▶

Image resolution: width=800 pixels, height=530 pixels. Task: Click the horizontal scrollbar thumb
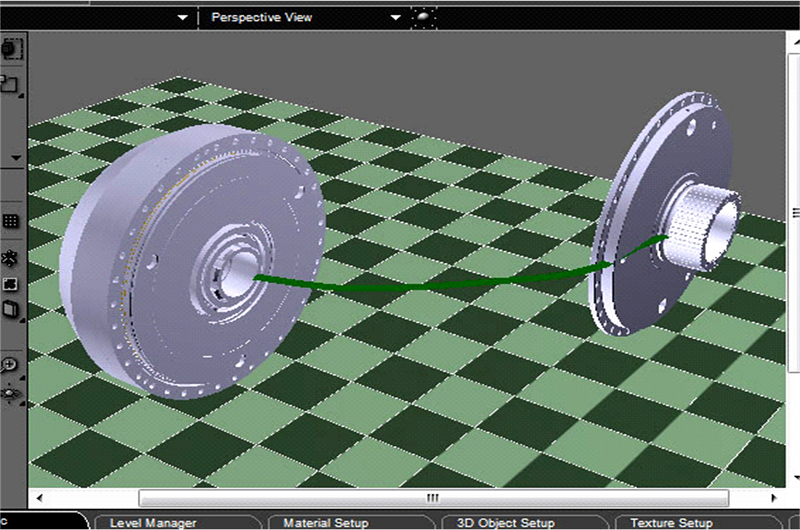pos(432,497)
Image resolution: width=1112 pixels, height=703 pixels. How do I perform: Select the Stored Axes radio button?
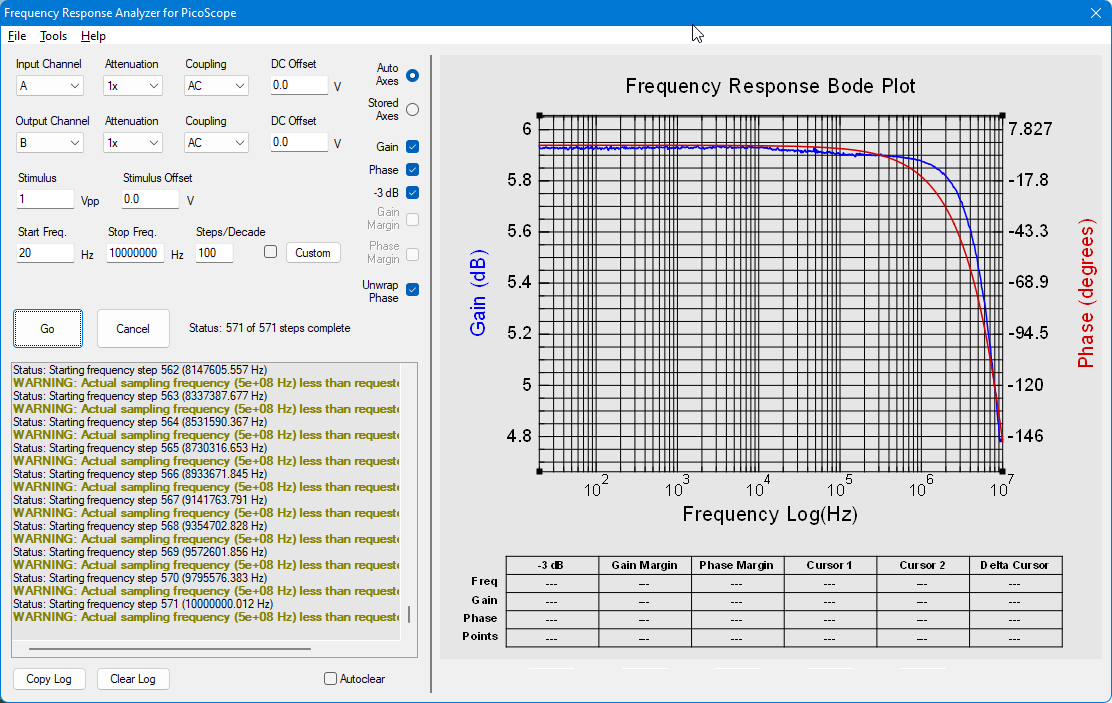click(x=412, y=109)
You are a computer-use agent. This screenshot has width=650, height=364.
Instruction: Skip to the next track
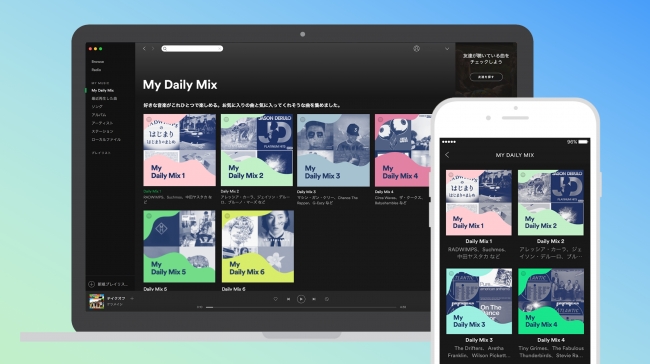[314, 299]
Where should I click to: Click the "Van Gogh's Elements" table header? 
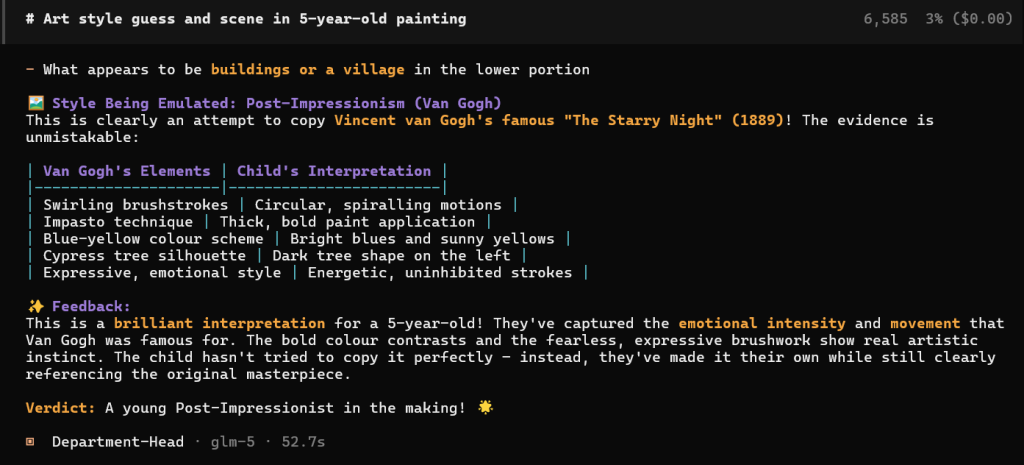click(126, 171)
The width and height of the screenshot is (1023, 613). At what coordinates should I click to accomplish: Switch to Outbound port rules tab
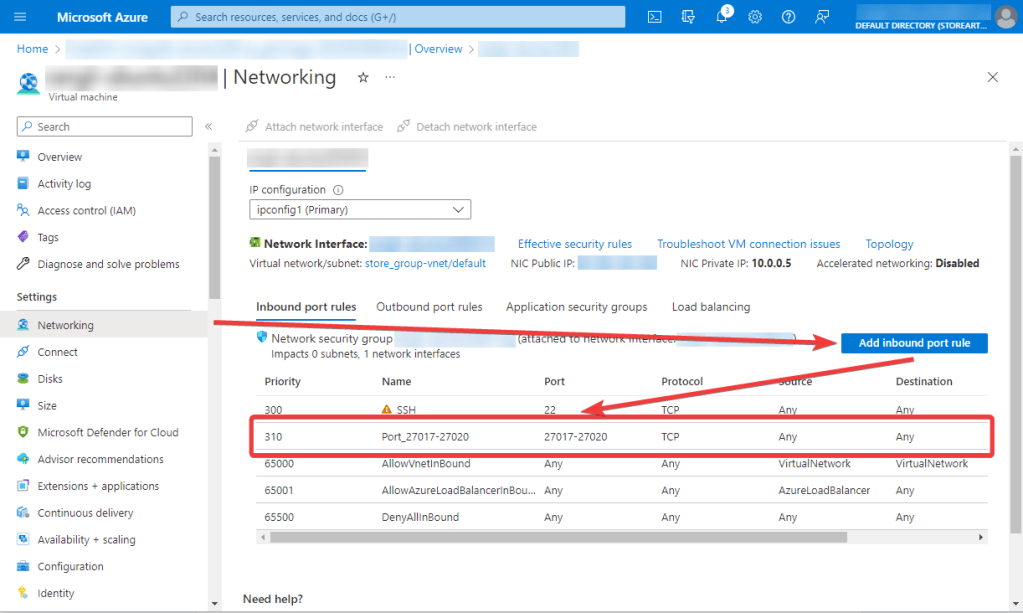pos(429,307)
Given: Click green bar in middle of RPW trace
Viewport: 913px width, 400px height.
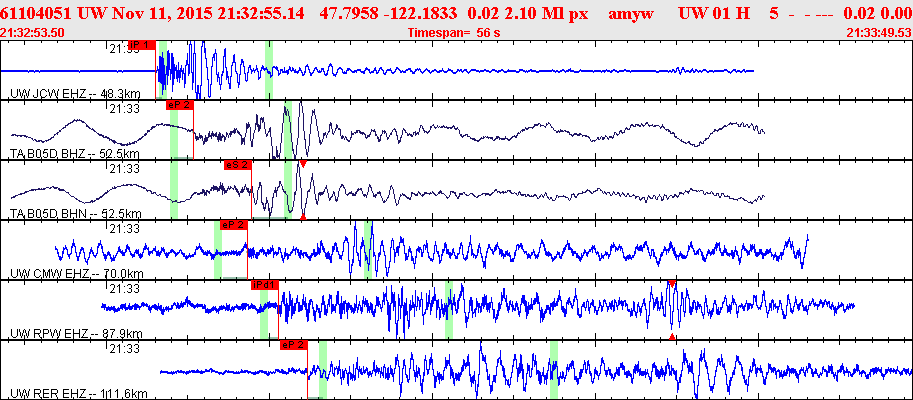Looking at the screenshot, I should 449,310.
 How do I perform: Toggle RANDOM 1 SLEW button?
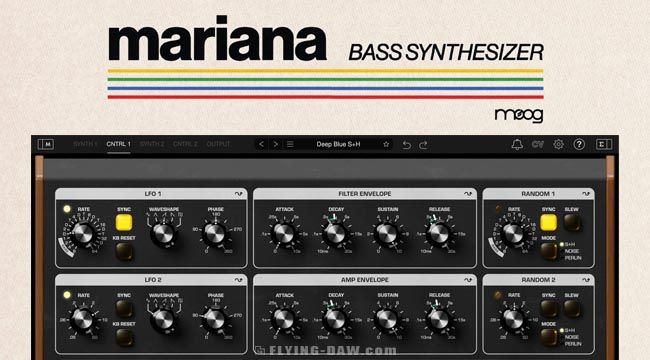572,223
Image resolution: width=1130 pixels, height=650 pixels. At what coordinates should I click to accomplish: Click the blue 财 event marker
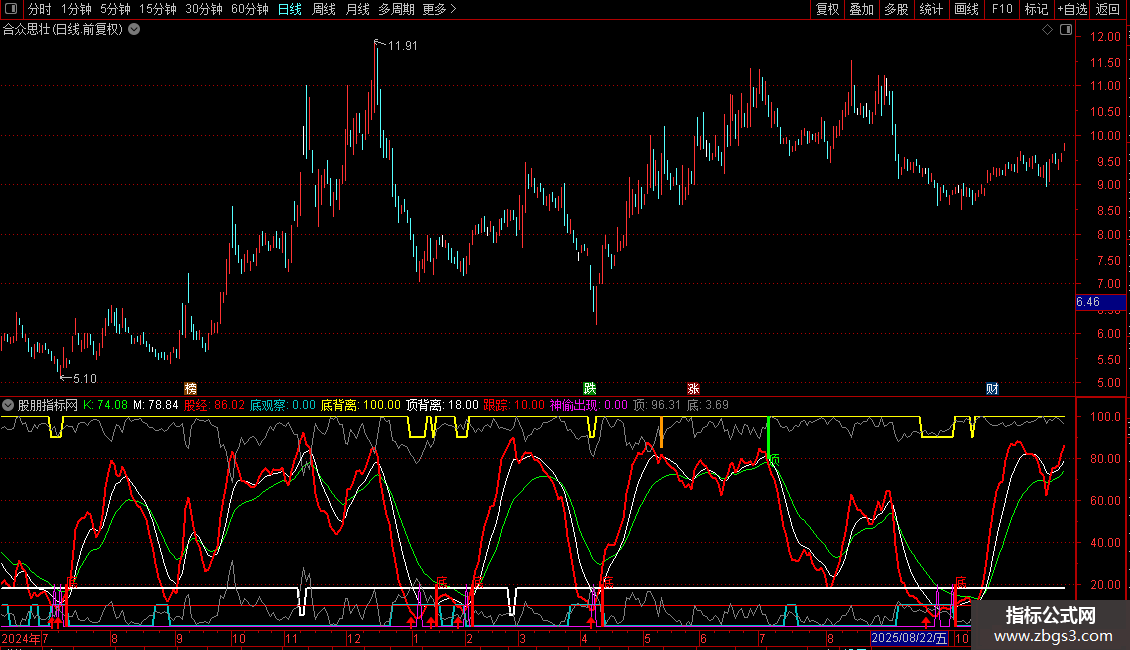coord(991,388)
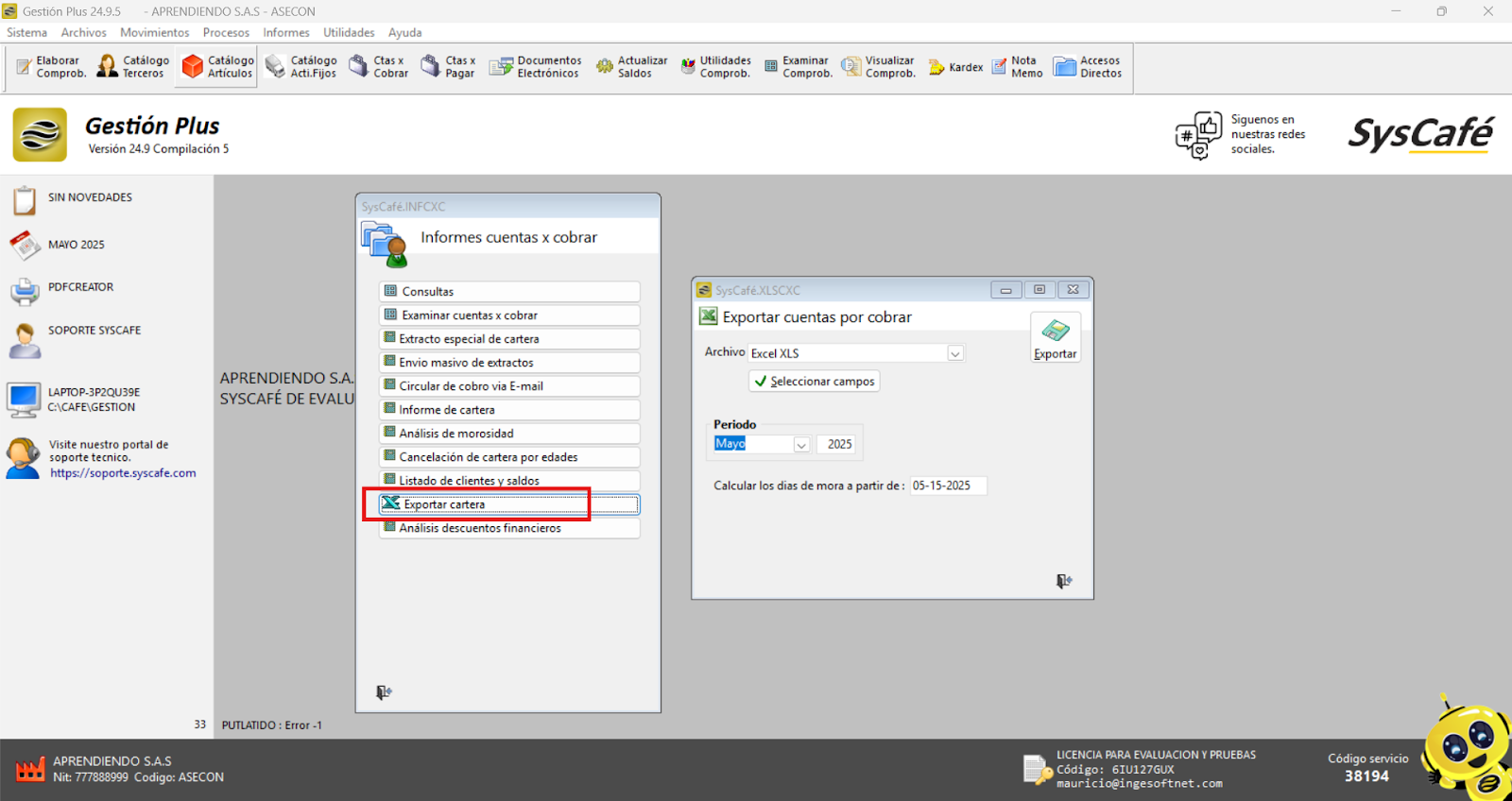The image size is (1512, 801).
Task: Open the soporte.syscafe.com link
Action: (123, 473)
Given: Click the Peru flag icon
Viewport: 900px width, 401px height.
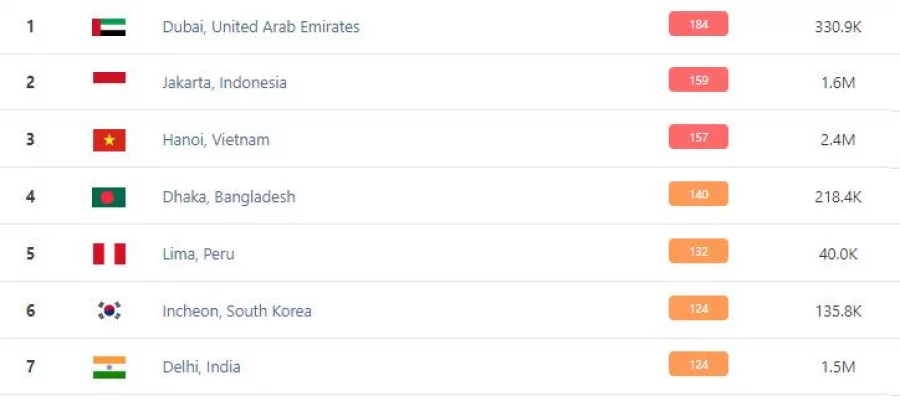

◀

TASK INSTRUCTIONS
Down to the final line, restate the material above word for word, but omit its pictures.

RESPONSE TO THE TASK
Image resolution: width=800 pixels, height=530 pixels. Task: Click the horizontal scrollbar thumb
pos(432,497)
Image resolution: width=1112 pixels, height=703 pixels. How do I perform: Select the Stored Axes radio button?
click(x=412, y=109)
You are a computer-use agent. This screenshot has width=650, height=364.
Instruction: Skip to the next track
[314, 299]
Where should I click to: Click the "Van Gogh's Elements" table header? 
click(126, 171)
The width and height of the screenshot is (1023, 613). At what coordinates should I click to accomplish: Switch to Outbound port rules tab
pos(429,307)
Given: Click green bar in middle of RPW trace
Viewport: 913px width, 400px height.
Looking at the screenshot, I should 449,310.
 How do I perform: Toggle RANDOM 1 SLEW button?
572,223
Image resolution: width=1130 pixels, height=650 pixels. At what coordinates should I click to accomplish: Click the blue 财 event marker
coord(991,388)
The image size is (1512, 801).
Task: Open the soporte.syscafe.com link
Action: (123, 473)
Given: Click the Peru flag icon
Viewport: 900px width, 401px height.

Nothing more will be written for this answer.